The electrostatic polarization plays an important role in determining the energy levels of charge carriers in organic solids, which is controlled by the atomic polarizability in AMOEBA polarizable force field. QTAIM-based space partitioning of molecular polarizability is utilized to uniformly parametrize the state-specific atomic polarizability (SSAP) of π-conjugated organic small molecules to avoid fitting molecular polarizability of some artificial training set.

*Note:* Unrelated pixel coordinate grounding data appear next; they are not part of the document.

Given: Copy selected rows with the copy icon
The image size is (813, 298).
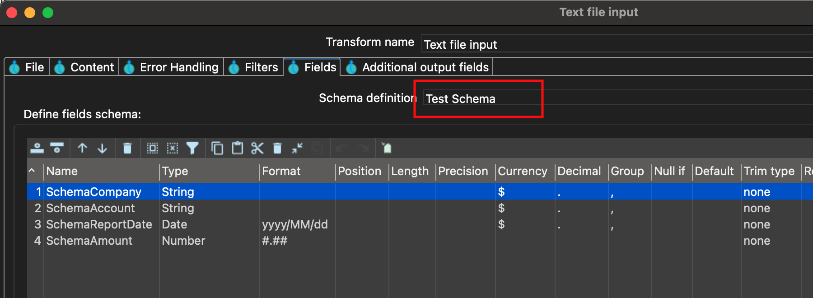Looking at the screenshot, I should click(217, 148).
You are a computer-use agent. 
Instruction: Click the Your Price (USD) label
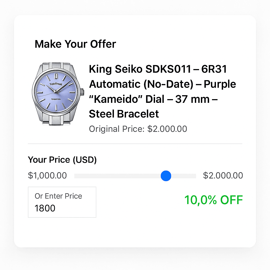[62, 160]
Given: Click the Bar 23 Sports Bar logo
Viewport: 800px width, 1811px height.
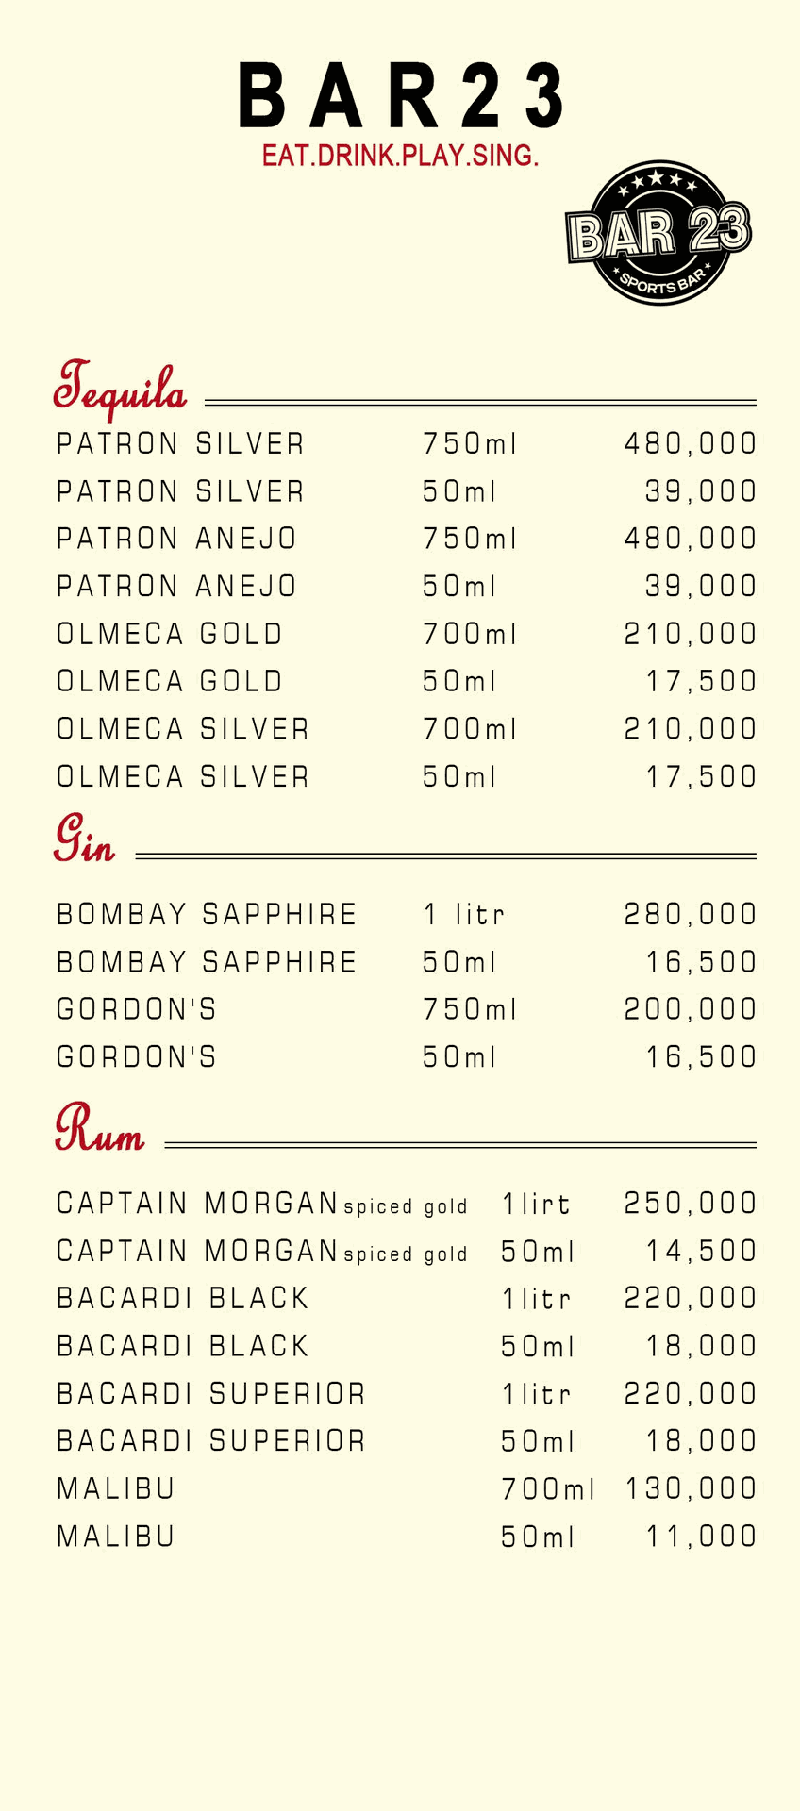Looking at the screenshot, I should click(658, 232).
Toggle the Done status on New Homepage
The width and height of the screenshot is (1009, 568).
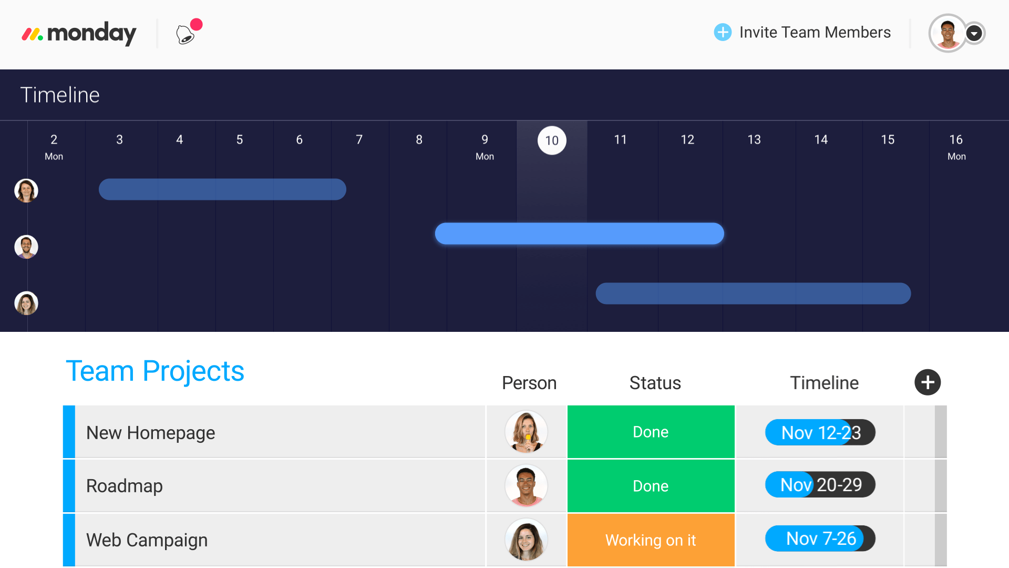click(650, 431)
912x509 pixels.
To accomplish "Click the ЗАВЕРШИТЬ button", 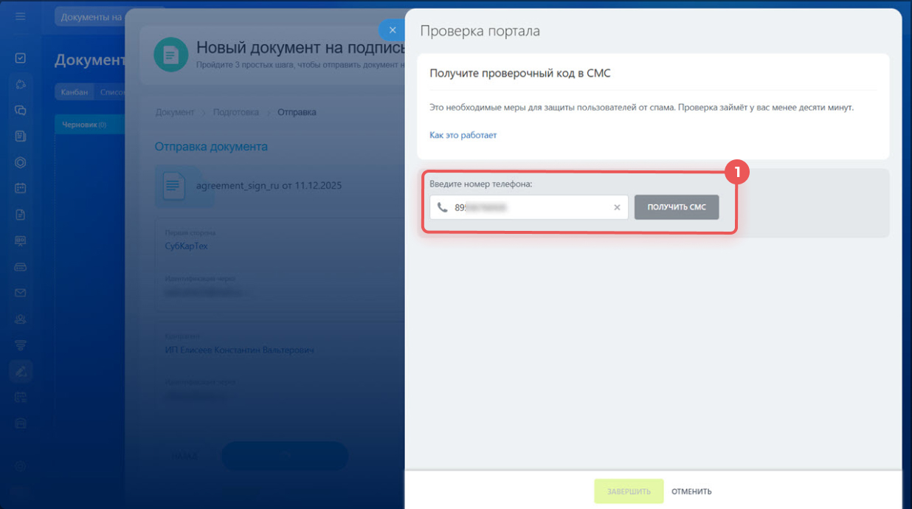I will pos(629,491).
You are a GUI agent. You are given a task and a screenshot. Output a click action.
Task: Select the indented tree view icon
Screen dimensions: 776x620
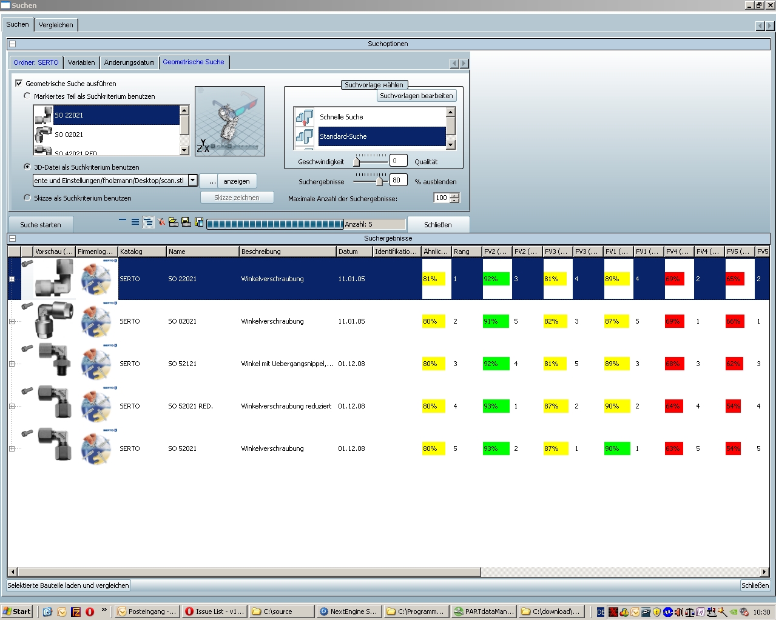[148, 222]
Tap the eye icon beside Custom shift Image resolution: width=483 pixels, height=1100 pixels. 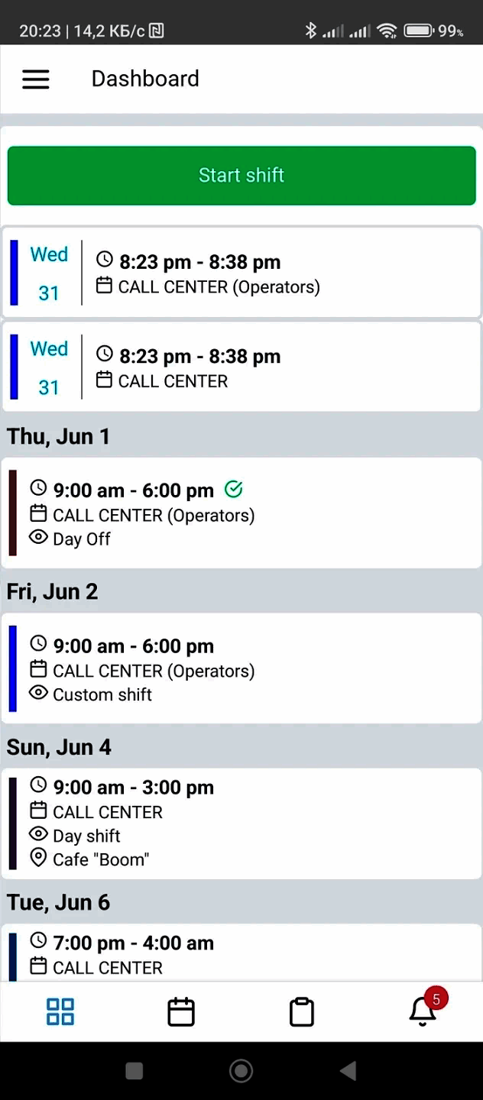tap(38, 694)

Herein, the SSAPs are applied to explicitly extrapolate the electrostatic polarization energy ( E pol) of the charge carriers of nine π-conjugated organic crystals including six p-type transfer materials, oligoacenes and TIPS-substituted oligoacenes, and three n-type transfer materials, F-substituted oligoacenes and TCNQ. Our results demonstrate that the electrostatic polarization energies of the hole carrier ( E+pol) are smaller than that of the electron carrier ( E-pol) for p-type molecules while E+pol are larger than E-pol for n-type molecules. SSAP-based E pol values of oligoacenes behave as a nearly unvaried feature with the increase of conjugation length which is similar to implicit polarizable continuum model (PCM) results, while E pol obtained from the default atomic polarizability behaves with a notable decrease. Implicit PCM can correctly capture most of electrostatic polarization of ions in bulk system although it slightly underestimates the gap between the electrostatic polarization of hole and electron carriers in oligoacene crystals. Our results demonstrate that this unified parametrized SSAP provides a reliable and cheap tool to estimate the energy landscape of charge carriers in condensed-phase organic solids.